Вот те данные, которые выяснились перед военным совещанием, собранным генералом Каппелем в Нижнеудинске 23 января 1920 года. На нем был принят такой план: двигаться дальше двумя колоннами-армиями на Иркутск, стремиться подойти к нему возможно скорее, чтобы, по возможности, внезапно завладеть городом, освободить Верховного Правителя, всех с ним арестованных, отнять золотой запас; затем, установив соединение с Забайкальем, пополнить и снабдить наши части в Иркутске, наладить службу тыла и занять западнее Иркутска боевой фронт. Все войска, шедшие от Нижнеудинска далее на восток, сводились в две колонны-армии: 2-я, северная, генерала Войцеховского, и 3-я, южная, под моим командованием. Главнокомандование оставалось в руках генерала Каппеля, который со своим штабом двигался при северной колонне.
После Нижнеудинска движение начало принимать все более правильный вид, был внесен порядок, приводились в ясность точное число бойцов, всех следующих с армией людей; старались поднять и боеспособность частей. Результаты стали сказываться с первых же дней.
К этому времени чрезмерно усилился новый наш враг – разыгрались вовсю эпидемии. Тиф, сыпной и возвратный, буквально косил людей; ежедневно заболевали десятки, выздоровление же шло крайне медленно. Иногда выздоровевший от сыпного тифа тотчас заболевал возвратным. Докторов было очень мало, по одному-по два на дивизию, да и те скоро выбыли из строя, также заболели тифом. Трудно представить себе ту массу насекомых, которые набирались в одежде и белье за долгие переходы и на скученных ночлегах. Не было сил остановить на походе заразу: все мы помещались на ночлегах и привалах вместе, об изоляции нечего было и думать. Да и в голову не приходило принимать какие-либо меры предосторожности. Это не была апатия, а покорность судьбе, привычка не бояться опасности, примирение с необходимостью.
На ночлеге для моего штаба отводят дом сельского священника. Входим, а стоявшие там перед нами садятся в сани, чтобы после дневного отдыха продолжать путь до следующей деревни. Старика генерала Ямшинецкого, начальника Самарской дивизии, два офицера сводят с крыльца под руки; узнаю, что он пятый день болеет. Предлагаю генералу остаться переночевать у меня.
– «Благодарю, но уж разрешите не отделяться от своей части», – слабым, тихим голосом говорит он.
– «Плохо чувствуете себя? Что с Вами?»
– «Да все жар сильный и голова болит. На морозе легче».

Задание 1: Перепишите без изменений фрагмент записей, который начинается строкой с «This screenshot has width=1333, height=543.» и заканчивается строкой с «grid-menu-icon is located», включая обе эти строки.
Текст и записи между собой никак не связаны.

Перечень записей:
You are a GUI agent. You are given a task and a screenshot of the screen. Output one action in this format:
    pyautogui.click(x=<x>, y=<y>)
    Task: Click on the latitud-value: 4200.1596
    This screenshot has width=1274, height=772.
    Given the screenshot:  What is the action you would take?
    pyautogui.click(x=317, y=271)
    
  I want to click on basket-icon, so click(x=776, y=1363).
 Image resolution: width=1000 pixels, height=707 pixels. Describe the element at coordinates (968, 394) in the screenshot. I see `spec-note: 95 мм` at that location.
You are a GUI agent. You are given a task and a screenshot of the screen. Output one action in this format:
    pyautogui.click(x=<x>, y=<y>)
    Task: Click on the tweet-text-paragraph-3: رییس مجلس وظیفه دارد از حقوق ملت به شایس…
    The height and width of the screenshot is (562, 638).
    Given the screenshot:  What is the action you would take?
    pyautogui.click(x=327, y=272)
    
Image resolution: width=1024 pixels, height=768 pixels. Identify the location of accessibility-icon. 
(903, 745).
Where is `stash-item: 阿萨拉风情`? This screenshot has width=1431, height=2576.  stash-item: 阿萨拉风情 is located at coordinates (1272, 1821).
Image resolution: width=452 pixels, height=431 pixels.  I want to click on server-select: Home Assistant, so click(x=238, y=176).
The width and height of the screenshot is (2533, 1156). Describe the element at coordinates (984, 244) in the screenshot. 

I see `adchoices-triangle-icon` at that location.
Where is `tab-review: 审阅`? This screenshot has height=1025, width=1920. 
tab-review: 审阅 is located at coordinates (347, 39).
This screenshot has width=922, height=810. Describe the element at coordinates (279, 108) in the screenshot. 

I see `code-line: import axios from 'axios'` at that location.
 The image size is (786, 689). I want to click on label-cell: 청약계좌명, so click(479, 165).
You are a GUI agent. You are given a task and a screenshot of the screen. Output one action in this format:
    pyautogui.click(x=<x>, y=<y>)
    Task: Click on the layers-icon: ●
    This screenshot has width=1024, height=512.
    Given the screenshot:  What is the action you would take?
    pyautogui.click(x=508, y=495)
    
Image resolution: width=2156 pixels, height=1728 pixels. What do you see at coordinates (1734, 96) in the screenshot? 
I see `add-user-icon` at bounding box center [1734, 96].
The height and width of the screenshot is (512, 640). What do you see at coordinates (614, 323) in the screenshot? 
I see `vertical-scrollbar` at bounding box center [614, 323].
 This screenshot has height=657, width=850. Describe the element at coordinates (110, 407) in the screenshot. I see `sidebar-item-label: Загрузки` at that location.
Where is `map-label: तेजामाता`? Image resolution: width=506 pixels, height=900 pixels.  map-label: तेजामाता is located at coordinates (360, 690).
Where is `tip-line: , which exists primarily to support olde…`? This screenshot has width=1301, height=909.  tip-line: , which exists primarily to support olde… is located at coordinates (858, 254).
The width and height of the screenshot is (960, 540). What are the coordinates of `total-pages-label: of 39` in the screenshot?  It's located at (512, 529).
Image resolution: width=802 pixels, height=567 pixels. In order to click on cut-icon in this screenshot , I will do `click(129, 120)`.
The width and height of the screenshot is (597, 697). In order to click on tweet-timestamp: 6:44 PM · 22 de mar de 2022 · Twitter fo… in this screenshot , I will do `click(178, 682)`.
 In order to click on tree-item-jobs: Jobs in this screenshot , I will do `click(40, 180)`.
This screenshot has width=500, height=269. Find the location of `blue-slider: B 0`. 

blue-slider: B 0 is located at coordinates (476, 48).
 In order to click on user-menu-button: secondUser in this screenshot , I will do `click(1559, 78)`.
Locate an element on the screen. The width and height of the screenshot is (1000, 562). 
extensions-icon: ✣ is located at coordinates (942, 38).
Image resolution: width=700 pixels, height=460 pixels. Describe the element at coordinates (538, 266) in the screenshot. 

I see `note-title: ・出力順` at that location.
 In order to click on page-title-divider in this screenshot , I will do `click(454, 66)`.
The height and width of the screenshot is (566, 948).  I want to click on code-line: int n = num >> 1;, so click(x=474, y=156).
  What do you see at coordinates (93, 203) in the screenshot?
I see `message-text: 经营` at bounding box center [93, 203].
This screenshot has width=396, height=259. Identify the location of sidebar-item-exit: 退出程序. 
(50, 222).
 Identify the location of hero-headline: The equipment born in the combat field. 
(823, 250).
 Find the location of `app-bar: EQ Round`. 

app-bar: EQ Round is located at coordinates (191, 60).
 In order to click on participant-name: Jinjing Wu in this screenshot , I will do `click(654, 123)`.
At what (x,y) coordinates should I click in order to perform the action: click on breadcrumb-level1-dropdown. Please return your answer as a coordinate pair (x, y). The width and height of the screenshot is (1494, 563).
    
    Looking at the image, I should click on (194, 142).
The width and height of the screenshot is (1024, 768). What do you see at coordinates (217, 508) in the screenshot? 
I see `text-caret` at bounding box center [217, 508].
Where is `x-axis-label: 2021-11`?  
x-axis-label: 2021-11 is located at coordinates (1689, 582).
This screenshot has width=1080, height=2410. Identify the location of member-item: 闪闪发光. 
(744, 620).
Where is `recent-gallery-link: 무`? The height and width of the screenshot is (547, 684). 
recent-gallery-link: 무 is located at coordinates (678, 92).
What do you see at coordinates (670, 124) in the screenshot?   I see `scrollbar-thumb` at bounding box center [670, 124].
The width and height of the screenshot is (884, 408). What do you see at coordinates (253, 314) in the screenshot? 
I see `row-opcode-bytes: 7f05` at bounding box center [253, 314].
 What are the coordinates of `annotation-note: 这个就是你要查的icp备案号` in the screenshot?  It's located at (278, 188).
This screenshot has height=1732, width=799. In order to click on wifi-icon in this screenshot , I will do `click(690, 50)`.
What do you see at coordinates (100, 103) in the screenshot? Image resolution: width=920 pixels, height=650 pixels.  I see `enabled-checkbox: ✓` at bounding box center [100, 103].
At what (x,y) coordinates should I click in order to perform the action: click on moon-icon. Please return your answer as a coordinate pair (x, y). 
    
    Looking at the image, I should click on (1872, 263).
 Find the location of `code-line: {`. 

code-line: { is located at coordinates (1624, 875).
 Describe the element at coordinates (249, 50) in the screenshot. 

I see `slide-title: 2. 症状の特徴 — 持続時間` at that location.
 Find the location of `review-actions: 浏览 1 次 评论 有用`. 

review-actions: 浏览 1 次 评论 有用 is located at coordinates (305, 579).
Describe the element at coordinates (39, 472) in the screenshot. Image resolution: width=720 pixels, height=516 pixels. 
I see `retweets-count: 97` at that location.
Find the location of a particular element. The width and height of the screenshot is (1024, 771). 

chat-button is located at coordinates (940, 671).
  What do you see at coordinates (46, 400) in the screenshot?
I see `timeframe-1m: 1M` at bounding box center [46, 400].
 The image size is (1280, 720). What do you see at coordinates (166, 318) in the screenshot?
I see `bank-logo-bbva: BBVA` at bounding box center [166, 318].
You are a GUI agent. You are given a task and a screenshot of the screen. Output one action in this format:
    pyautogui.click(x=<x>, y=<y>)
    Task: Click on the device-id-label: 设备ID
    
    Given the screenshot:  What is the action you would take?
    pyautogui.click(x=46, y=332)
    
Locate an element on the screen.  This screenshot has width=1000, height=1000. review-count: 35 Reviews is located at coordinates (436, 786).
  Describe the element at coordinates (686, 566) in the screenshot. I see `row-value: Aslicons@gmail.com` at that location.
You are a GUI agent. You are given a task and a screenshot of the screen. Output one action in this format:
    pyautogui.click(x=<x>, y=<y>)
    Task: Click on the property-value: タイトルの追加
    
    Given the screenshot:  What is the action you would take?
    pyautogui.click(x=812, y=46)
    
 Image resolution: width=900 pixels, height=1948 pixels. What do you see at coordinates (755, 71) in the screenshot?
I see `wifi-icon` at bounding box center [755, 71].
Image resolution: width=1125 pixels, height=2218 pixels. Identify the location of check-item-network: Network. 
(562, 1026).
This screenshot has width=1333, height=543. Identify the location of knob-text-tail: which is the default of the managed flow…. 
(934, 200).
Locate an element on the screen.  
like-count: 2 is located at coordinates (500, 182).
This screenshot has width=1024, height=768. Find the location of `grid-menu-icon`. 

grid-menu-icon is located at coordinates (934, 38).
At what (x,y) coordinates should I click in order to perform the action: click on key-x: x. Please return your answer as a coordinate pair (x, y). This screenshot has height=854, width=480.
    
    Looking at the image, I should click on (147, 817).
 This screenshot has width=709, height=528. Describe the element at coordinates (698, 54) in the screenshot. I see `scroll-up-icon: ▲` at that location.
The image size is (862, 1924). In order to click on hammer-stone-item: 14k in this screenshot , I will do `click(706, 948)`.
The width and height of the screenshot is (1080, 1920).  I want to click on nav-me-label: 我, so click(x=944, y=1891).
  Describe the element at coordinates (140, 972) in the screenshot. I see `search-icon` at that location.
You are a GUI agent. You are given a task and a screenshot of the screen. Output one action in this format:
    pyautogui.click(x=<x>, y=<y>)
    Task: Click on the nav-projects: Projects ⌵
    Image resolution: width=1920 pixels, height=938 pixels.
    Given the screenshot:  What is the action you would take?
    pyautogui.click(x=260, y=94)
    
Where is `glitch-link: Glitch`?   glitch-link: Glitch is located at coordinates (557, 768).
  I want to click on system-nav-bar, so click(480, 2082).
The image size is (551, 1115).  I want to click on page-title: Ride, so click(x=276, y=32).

Задание 2: Дословно повторите часть приведённого текста, которая начинается со слов «На ночлеге для» и заканчивается словами «переночевать у меня.».

Результат выполнения 1:
This screenshot has width=1333, height=543. Identify the location of knob-text-tail: which is the default of the managed flow…. 
(934, 200).
Locate an element on the screen.  
like-count: 2 is located at coordinates (500, 182).
This screenshot has width=1024, height=768. Find the location of `grid-menu-icon`. 

grid-menu-icon is located at coordinates (934, 38).

Результат выполнения 2:
На ночлеге для моего штаба отводят дом сельского священника. Входим, а стоявшие там перед нами садятся в сани, чтобы после дневного отдыха продолжать путь до следующей деревни. Старика генерала Ямшинецкого, начальника Самарской дивизии, два офицера сводят с крыльца под руки; узнаю, что он пятый день болеет. Предлагаю генералу остаться переночевать у меня.